The asset price deflation route is therefore not self-correcting but rather self-reinforcing, and is Minsky’s explanation of a depression. Thus while Minsky still sees inflation as a problem during stable periods, he perceives it in quite a different light during a time of crisis. The fundamental problem during a financial crisis is the imbalance between the debts incurred to purchase assets, and the cash flows those assets generate. A high rate of inflation during a crisis enables debts that were based on unrealistic expectations to be nonetheless validated, albeit over a longer period than planned and with far less real gain to the investors. A low rate of inflation will mean that those debts cannot be met, with consequent domino effects even for investments that were not unrealistic.
Listening to Steve Keen reminds us that it was not just the Chicago School who missed the crisis, but the great swath of mainstream economists of all stripes. We at Demand Side hit the call on the housing bubble, but we did not see the financial crisis until we were alerted by the likes of Nouriel Roubini in late 2007. We are reminded again that it is not only conservative economists who need to revisit their assumptions and revise their views.

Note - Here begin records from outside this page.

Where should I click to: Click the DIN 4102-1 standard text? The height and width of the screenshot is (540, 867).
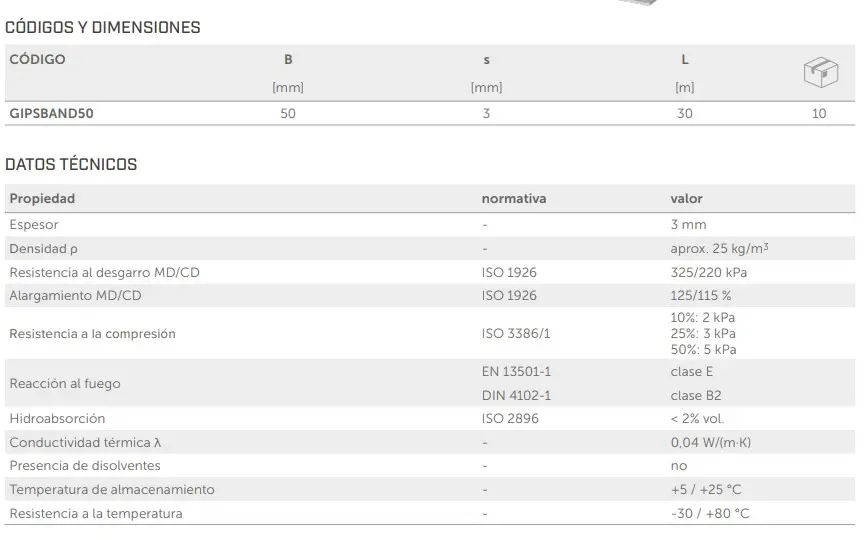coord(516,396)
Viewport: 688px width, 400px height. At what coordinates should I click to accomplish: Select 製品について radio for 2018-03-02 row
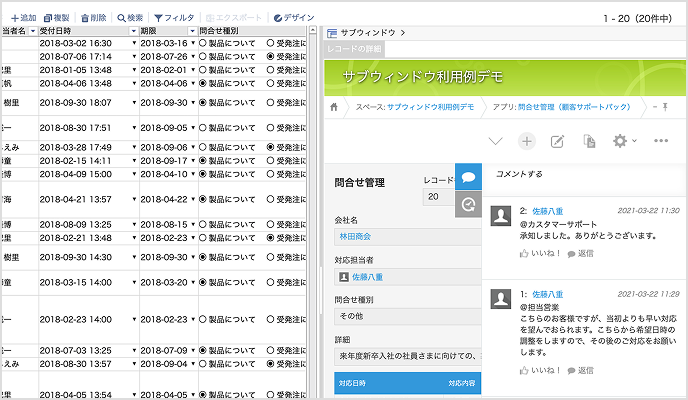(203, 44)
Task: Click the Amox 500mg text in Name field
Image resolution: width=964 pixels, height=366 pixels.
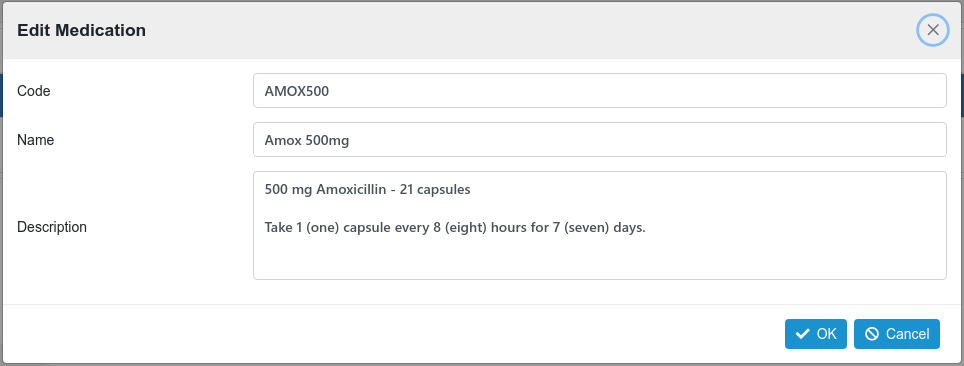Action: [307, 141]
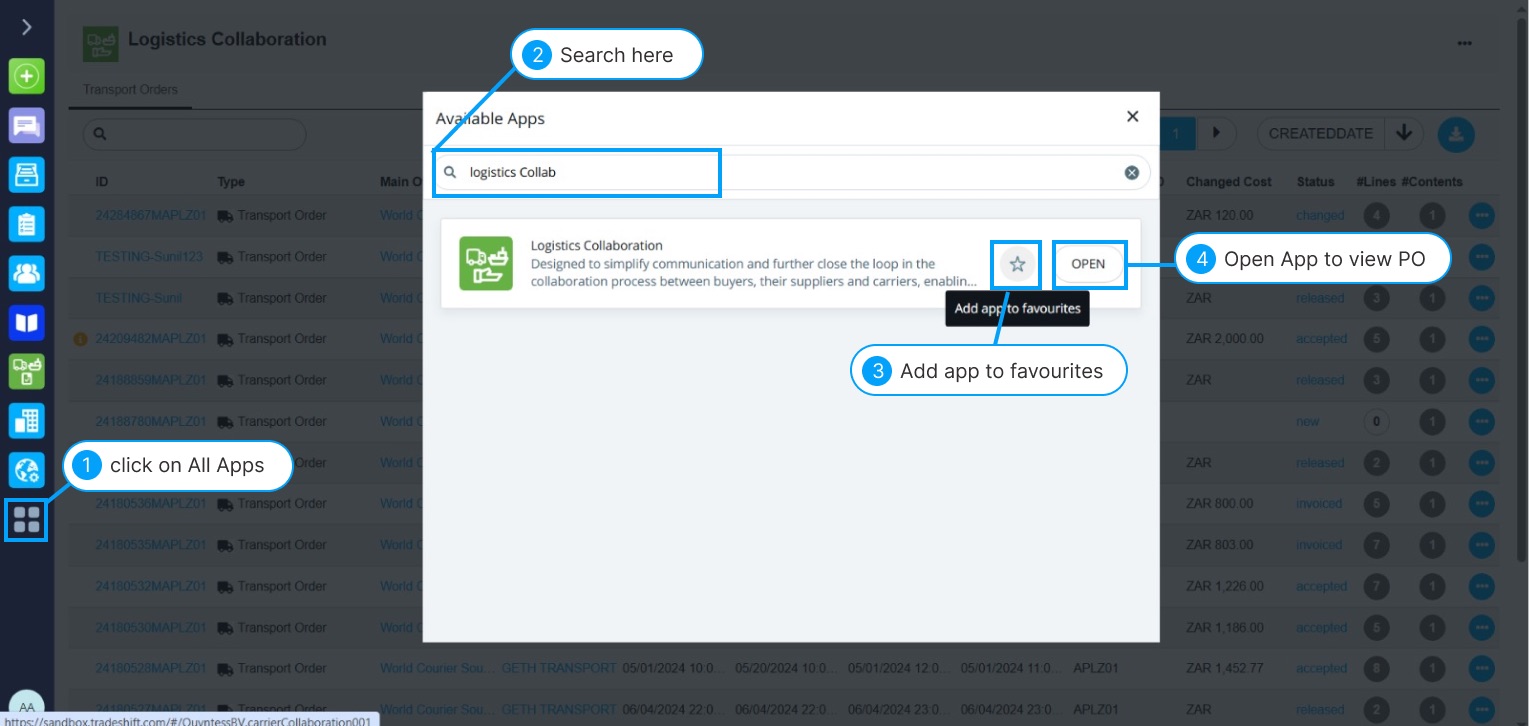Select the Transport Orders tab
1529x726 pixels.
click(130, 90)
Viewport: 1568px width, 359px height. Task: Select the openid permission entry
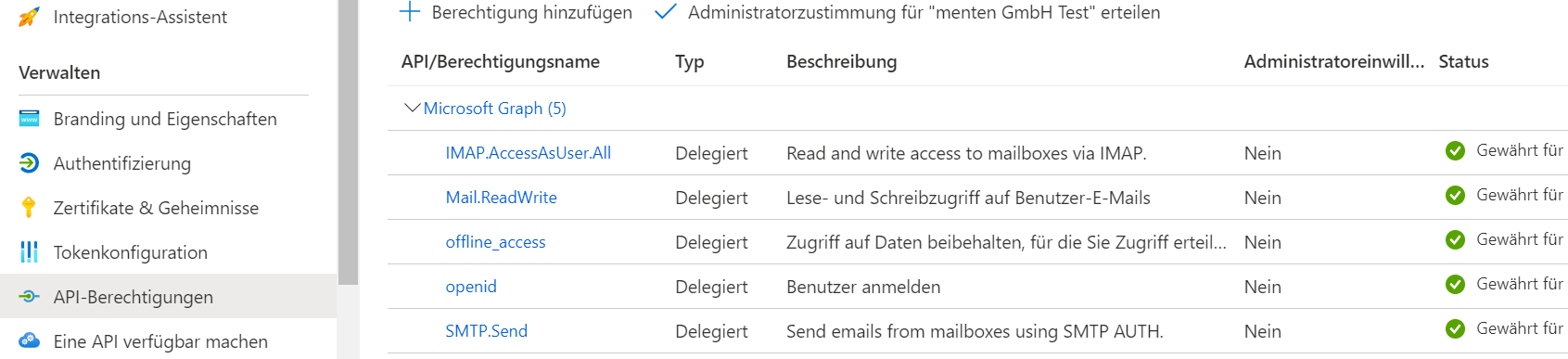pyautogui.click(x=471, y=287)
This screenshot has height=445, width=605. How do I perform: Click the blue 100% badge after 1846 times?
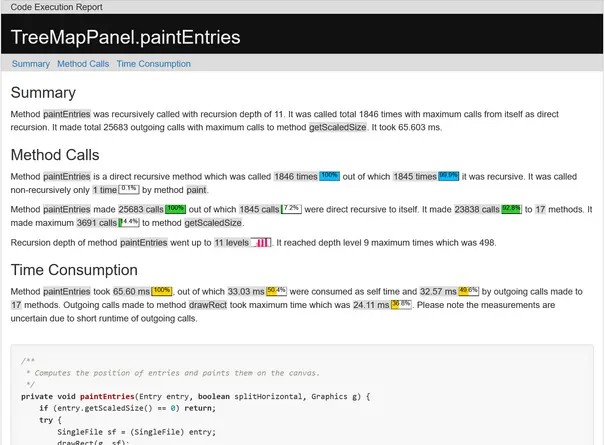[330, 175]
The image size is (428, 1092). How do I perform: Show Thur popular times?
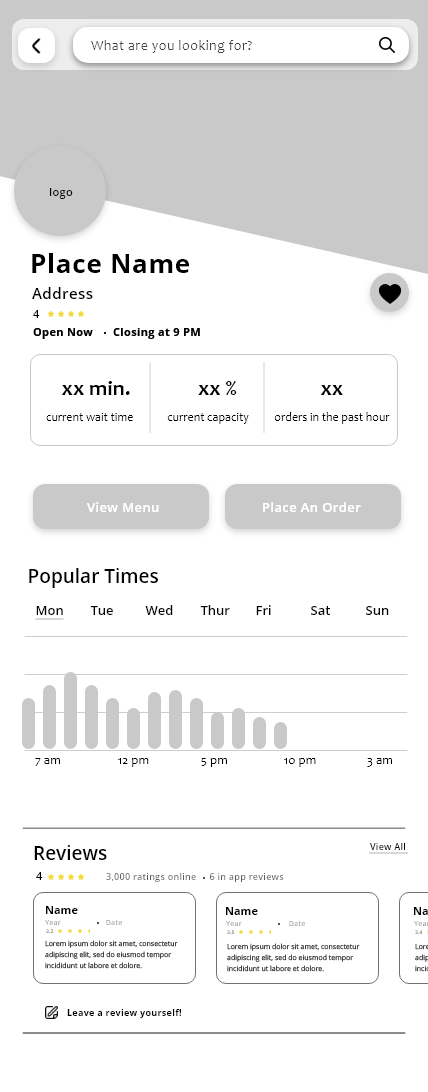tap(215, 610)

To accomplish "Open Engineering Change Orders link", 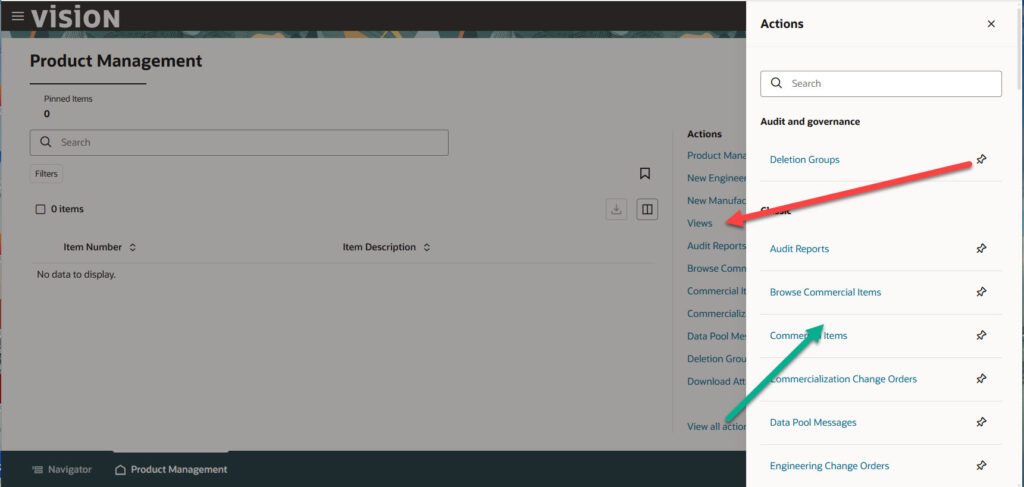I will point(829,466).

Today's example is Alan Blinder and Mark Thoma who support the illusion of Fed independence. This is even more fatuous than the belief in economic stability in the midst of the housing bubble.
Blinder recently wrote, and Thoma seconded:
"In academia and in the financial markets, the overwhelming attitude is: Hurrah, and thank goodness, for Ben Bernanke, who gets kudos for his boldness, creativity and smarts."
Calling on the good sense of Academia and Wall Street is a bit strange. I have a vision of somebody blindsided by a bus raising a broken hand and bleating "Good thing the driver is keeping the speed up." The Fed didn't see it coming, when it came they couldn't manage to avoid the worst, and after the fact they are now denying the obvious remedies, plus ignoring their residue of $1.25 trillion in rapidly devaluating mortgage backed securities on the Fed's balance sheet. Great. Clever. Creative.
Bernanke's "save the big banks first" strategy is increasingly flimsy, a "keep the bonuses flowing while one-quarter of children go hungry" strategy. It shows how little he knew about the Great Depression and how much he was willing to risk on his unproven hypothesis. Then as now it is income flows that have to be restarted, not balance sheet flows.
And who gave the Fed this independence? Was there a law or Constitutional amendment that created a fourth branch of government? After they bungled the Great Depression, there was little appetite in the country for giving them more power. They waited until in the middle of the night in 1951 when Truman was preoccupied and politically impaired by the MacArthur in Korea fiasco. Then they broke free to make interest rate policy on their own. The so-called "Treasury Accord."
It wouldn't be a problem if the Fed was independent like the SEC or FDA or every other "independent" government agency. But they are independent like they can spend trillions of dollars with no control. They are independent of everybody but their owner banks. Whether Academia and Wall Street approve, history will not.